### Entries shown ###
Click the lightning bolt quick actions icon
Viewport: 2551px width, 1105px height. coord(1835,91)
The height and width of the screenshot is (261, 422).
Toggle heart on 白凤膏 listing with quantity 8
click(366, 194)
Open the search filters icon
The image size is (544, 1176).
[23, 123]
###
### Entries shown ###
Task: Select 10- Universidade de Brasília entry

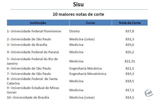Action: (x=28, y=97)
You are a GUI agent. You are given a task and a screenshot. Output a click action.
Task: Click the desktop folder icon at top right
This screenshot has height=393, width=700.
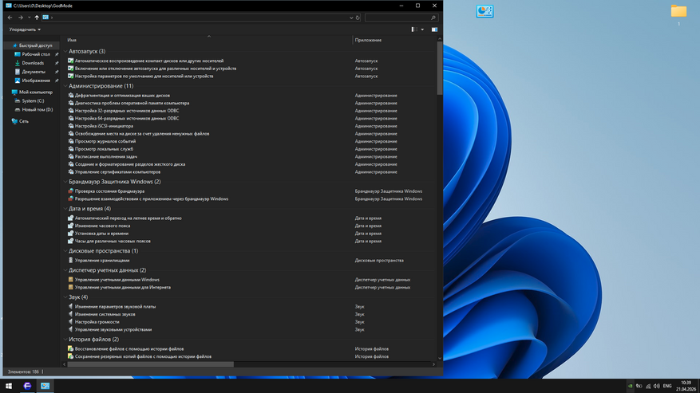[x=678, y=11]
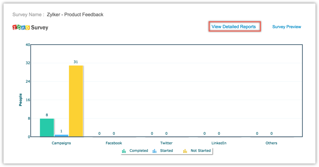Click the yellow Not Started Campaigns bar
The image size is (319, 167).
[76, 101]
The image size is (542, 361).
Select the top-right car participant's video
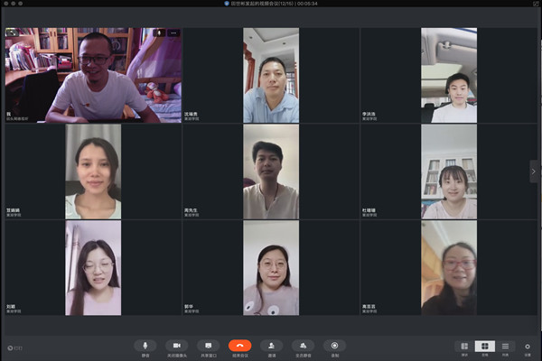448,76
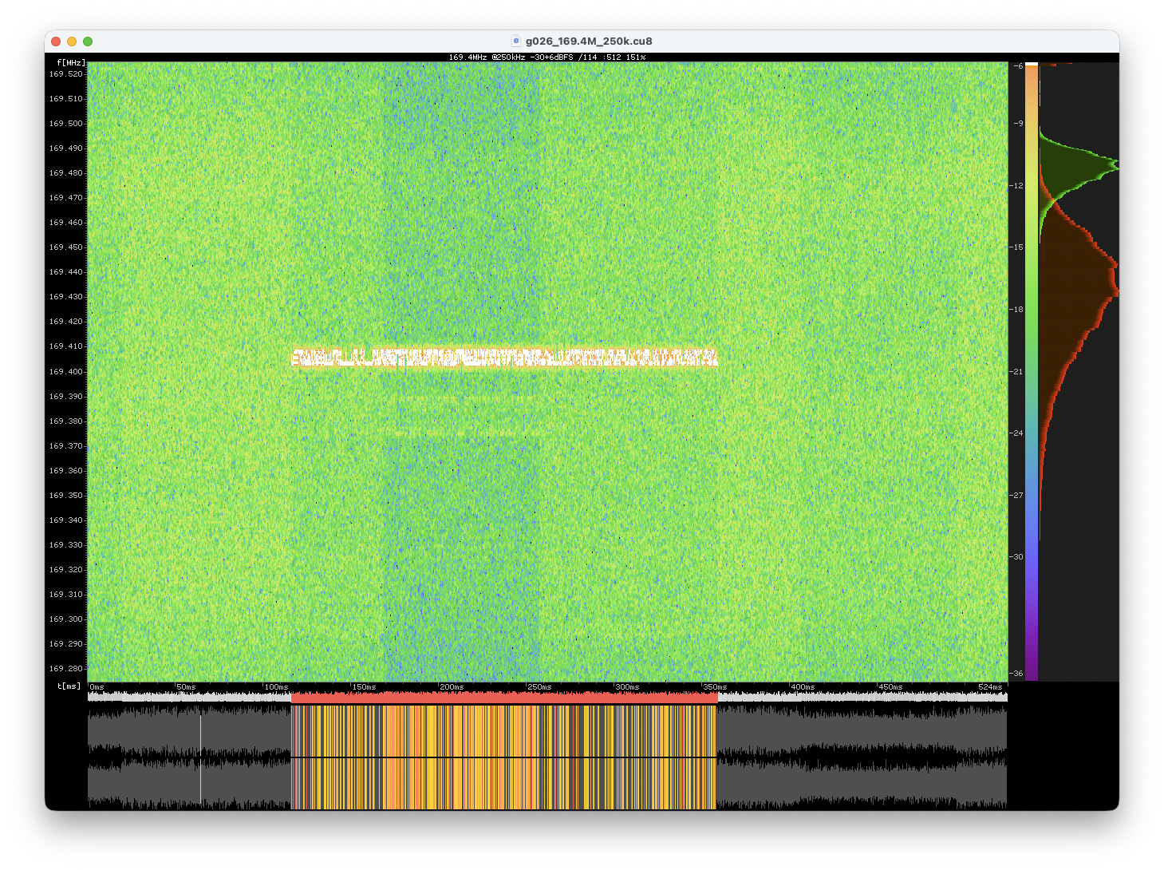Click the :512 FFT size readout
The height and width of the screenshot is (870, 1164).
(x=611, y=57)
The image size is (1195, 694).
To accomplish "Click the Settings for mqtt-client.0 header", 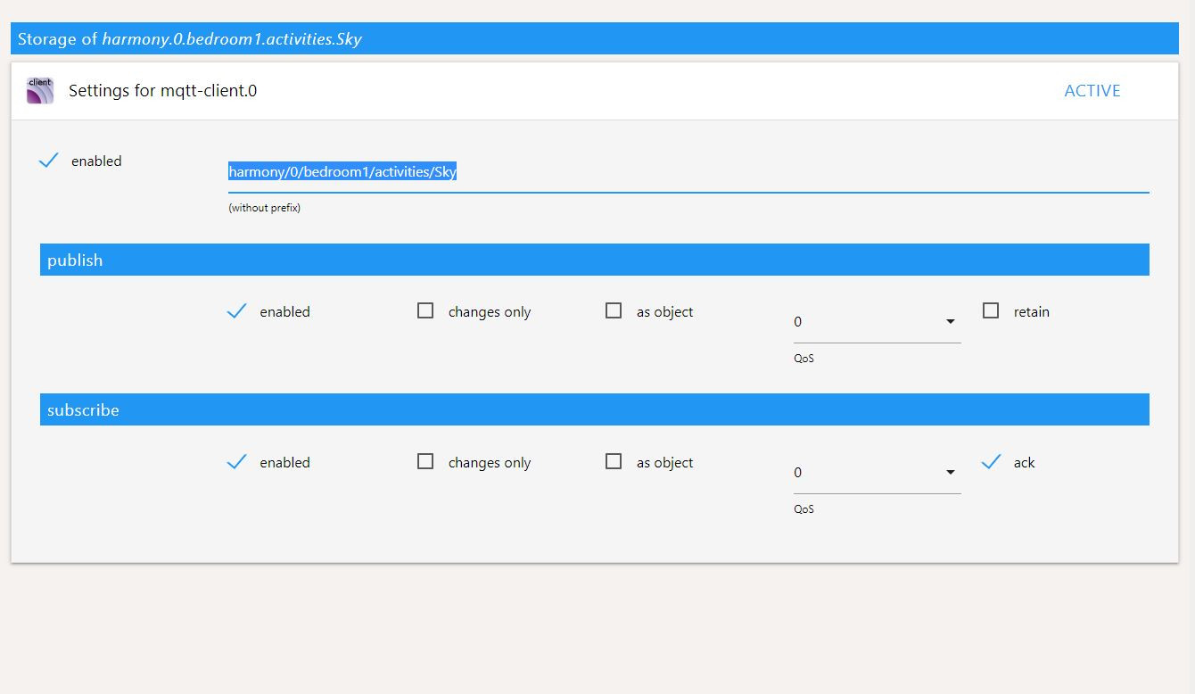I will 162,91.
###
### Entries shown ###
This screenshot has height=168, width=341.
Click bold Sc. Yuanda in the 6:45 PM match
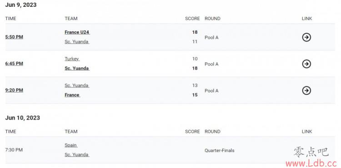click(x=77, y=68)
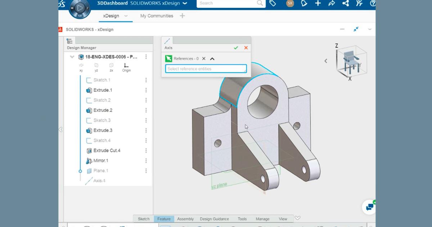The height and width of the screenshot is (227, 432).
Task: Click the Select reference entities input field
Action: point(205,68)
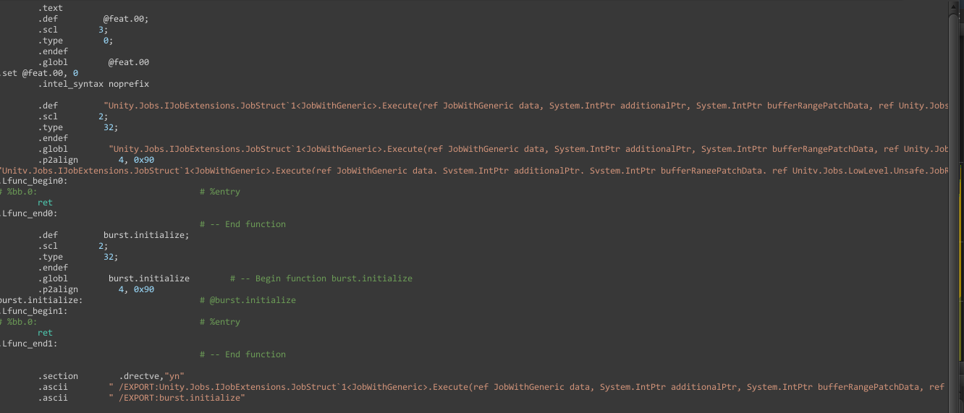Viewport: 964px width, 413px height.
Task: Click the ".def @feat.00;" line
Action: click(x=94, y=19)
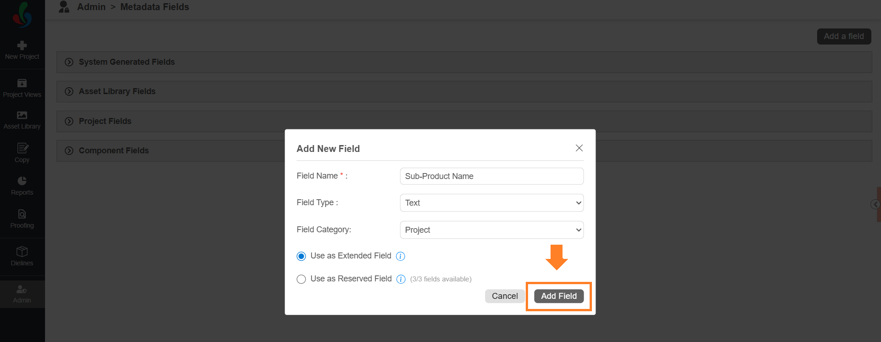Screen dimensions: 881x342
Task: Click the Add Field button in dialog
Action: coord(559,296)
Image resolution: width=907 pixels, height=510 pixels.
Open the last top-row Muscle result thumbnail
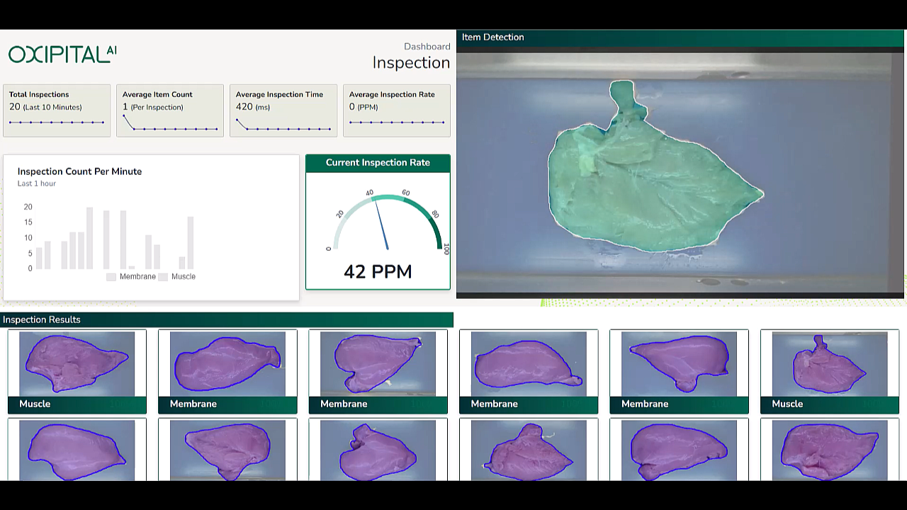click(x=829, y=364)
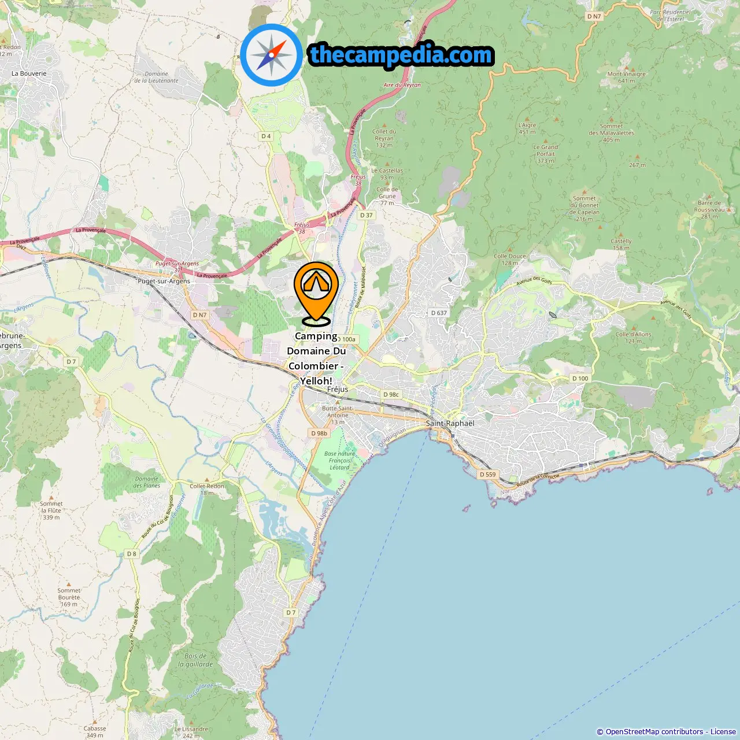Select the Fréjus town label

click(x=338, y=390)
###
▸ **Problem requirements**:
Above are entries with pictures among them. Write out exactly the lines from the one containing "This screenshot has height=393, width=700." through the one containing "The image size is (542, 361).", ends included, and leave those pictures out.

▸ **Written answer**:
This screenshot has height=393, width=700.
[x=678, y=11]
Click the yellow Not Started Campaigns bar
The image size is (319, 167).
[76, 101]
The image size is (542, 361).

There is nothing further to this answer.